A relatively little known trademark protest procedure in the trademark office allows a third party to file a letter of protest against a pending trademark application. The process is simple, free and easy. The filing of a letter of protest is an informal procedure that allows third parties to bring to the attention of the USPTO evidence bearing on the registrability of a mark. A letter of protest will only be accepted if it presents an issue that can be dealt with by an examining attorney in the course of the ex parte examination of a trademark application. Trademark Manual of Examining Procedure (TMEP) §1715.01.
An “issue that can be dealt with by an examining attorney in the course of the ex parte examination” presents some limitations that may not be apparent on the surface.
To begin with, it means that only trademark protests that can be decided solely on outside evidence can be presented. The most common grounds for accepting a letter of protest include: likelihood of confusion with a U.S. trademark registration or prior pending application; descriptiveness/genericness of the mark, use of a registered mark in the identification of the goods/services, or a false association with the protestor.
Areas that require resolution of contested points of view are off-limits. A letter of protest should not be submitted, and will never be accepted, if the issue presented relates to: common-law prior use, an ownership dispute, fraud, or a mere disagreement with the examination conducted by the Examining Attorney or with the Examining Attorney’s exercise of judgment. So, the USPTO denies letters of protest that do not include factual, objective evidence, and only factual and objective evidence.
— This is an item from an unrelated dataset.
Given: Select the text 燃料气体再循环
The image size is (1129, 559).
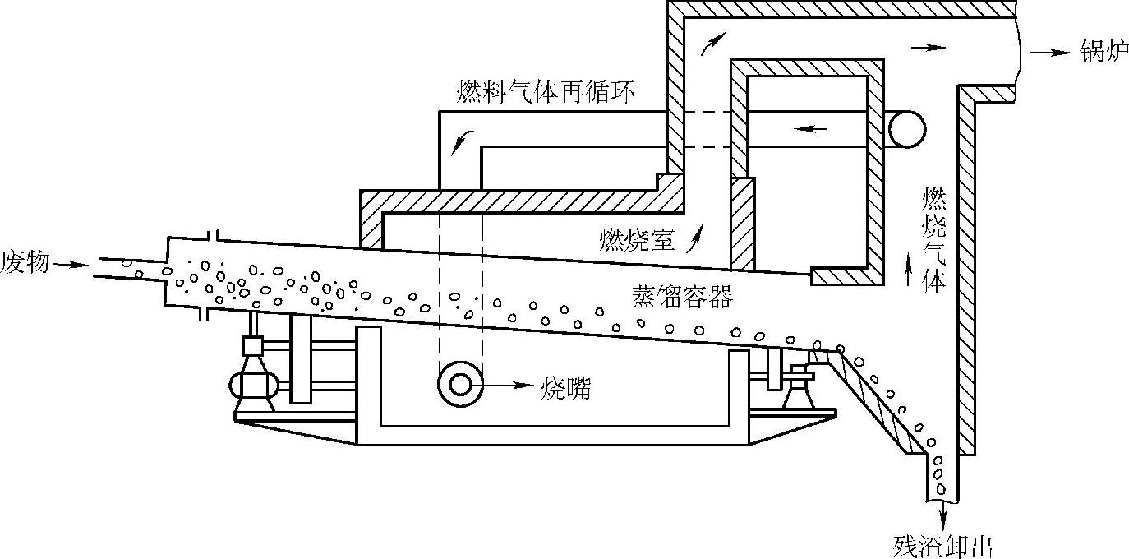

No argument is allowed in a trademark protest, only objective evidence, like independent evidence of a likelihood of confusion, for example, published advertisements showing that the parties provide the same goods and services. If you’re thinking by now that a letter of protest is a pretty weak way to block a trademark application, there is some merit in that thought. However, remember that an Examining Attorney may not have done a thorough search for internet or other reference material, and by bringing it to the Examiner’s attention, you just might tip the scale towards a rejection. Even more important, the letter of protest procedure stands entirely separate from an Opposition proceeding. Even if your trademark protest is entirely rejected, you can still bring an Opposition without prejudice, and then you’ll get the chance to argue all your evidence, including disputed and disputable evidence, to the TTAB.